Le grand dessein du Père

Comme nous l’avons vu, ce dessein du Père est un projet grandiose qui se réalise progressivement pour constituer l’histoire du salut. Pour le décrire, l’Écriture utilise la métaphore de la Sagesse divine. Le bienheureux Marie-Eugène de l’Enfant Jésus nous dit quel est son projet :

« La Sagesse d’amour n’a qu’un dessein à la réalisation duquel elle emploie toutes les ressources de sa puissance et de sa sagesse : dessein unique qui explique toute son œuvre, l’Église. Le chef-d’œuvre de cette Sagesse d’amour était incontestablement l’humanité sainte du Christ. Cette humanité unie au Verbe par les liens de l’union hypostatique, merveilleusement ornée de tous les dons, douée dès ici-bas de la vision face à face, la Sagesse d’amour la livre aux angoisses de Gethsémani, à la mort de la Croix, et en nourriture à tous ceux qu’elle veut conquérir. L’Incarnation, le Calvaire, l’Eucharistie : tels sont les plus beaux triomphes de la Sagesse d’amour. » [1]

Ces trois mystères, et non pas seulement l’Eucharistie, sont bien présents dans l’évangile du jour : l’Incarnation, car le Christ affirme être « le pain vivant descendu du ciel » (v.51), et nous renvoie au Père « qui est vivant et qui l’a envoyé » (v.57) ; le Calvaire, car c’est sur la Croix que Jésus fait le don total de lui-même : « ma chair, donnée pour la vie du monde » (v.51) ; l’Eucharistie enfin, où ce don est sans cesse renouvelé pour nous donner la vie : «celui qui mange va chair et boit mon sang a la vie éternelle » (v 54). Toute la vie terrestre de Jésus fut un don de lui-même à ses amis, qui a culminé sur la Croix.

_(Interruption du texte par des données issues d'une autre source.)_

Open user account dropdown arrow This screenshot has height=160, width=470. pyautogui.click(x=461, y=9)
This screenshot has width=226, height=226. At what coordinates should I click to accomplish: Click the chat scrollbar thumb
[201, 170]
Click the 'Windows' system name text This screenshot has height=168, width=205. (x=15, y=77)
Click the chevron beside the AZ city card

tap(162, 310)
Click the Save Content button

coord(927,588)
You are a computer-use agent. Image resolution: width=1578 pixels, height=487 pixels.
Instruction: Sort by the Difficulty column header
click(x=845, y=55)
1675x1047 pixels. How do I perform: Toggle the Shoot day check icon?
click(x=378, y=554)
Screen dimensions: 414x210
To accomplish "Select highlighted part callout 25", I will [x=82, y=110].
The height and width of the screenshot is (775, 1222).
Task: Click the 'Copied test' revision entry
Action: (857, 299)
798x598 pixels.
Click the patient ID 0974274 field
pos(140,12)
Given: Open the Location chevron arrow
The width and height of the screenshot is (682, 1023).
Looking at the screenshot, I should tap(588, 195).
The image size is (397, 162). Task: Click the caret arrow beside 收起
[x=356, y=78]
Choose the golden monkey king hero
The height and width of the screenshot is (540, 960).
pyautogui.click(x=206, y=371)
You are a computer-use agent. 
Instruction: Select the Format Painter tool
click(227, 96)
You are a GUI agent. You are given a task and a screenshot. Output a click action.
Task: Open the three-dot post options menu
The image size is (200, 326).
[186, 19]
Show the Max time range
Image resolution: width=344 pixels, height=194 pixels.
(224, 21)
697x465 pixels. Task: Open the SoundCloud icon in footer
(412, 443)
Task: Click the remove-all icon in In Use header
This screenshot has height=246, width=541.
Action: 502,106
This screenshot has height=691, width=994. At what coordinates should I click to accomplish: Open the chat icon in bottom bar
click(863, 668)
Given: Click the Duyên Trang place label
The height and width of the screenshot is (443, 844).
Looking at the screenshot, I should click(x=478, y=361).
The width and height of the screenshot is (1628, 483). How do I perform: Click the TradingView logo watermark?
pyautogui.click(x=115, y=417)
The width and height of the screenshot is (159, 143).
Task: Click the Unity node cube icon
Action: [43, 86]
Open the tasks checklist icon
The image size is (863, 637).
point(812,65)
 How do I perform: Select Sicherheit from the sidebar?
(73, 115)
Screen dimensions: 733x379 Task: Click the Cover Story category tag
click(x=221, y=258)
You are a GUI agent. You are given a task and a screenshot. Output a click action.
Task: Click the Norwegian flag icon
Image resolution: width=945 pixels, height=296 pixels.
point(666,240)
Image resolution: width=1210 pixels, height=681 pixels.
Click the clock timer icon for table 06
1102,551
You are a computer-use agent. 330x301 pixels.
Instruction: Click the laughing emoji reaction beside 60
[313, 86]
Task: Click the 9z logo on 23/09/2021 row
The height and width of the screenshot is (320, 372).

Dans ces trois mystères, le Christ est venu nous rejoindre : en prenant notre humanité, en la sauvant du péché, en la nourrissant de son propre Corps. Mais c’est dans l’Eucharistie que nous sentons le Christ le plus proche de nous : Il se fait nourriture, vient pénétrer notre cœur, le renouvelle de l’intérieur. Par la communion eucharistique, le dessein du Père s’applique alors à chacun d’entre nous, dans sa vie personnelle et dans son appartenance à la communauté. C’est en ce sens que la Sagesse est toujours à l’œuvre aujourd’hui, selon le père Marie-Eugène :

« Ces triomphes [l’Incarnation, le Calvaire, l’Eucharistie], la Sagesse d’amour aspire à les renouveler dans les âmes. Le Christ en croix est un modèle qu’elle dresse devant elle et devant nous comme l’exemplaire parfait de toutes ses œuvres ici-bas. Elle veut nous conquérir nous aussi, nous embellir pour que nous lui devenions des temples purifiés et magnifiques ; elle veut en nous, dresser un autel pour nous immoler à la gloire de Dieu et faire jaillir de nos blessures des fleuves de lumière et de vie pour les âmes. La Sagesse s’est bâti une demeure, l’a ornée de sept colonnes ; elle y a dressé un autel, immole ses victimes, et appelle tout le monde au festin qui suit le sacrifice. (Pr 9) Cette demeure de la Sagesse, c’est le Christ Jésus, la Vierge Marie… nous-mêmes. » [2]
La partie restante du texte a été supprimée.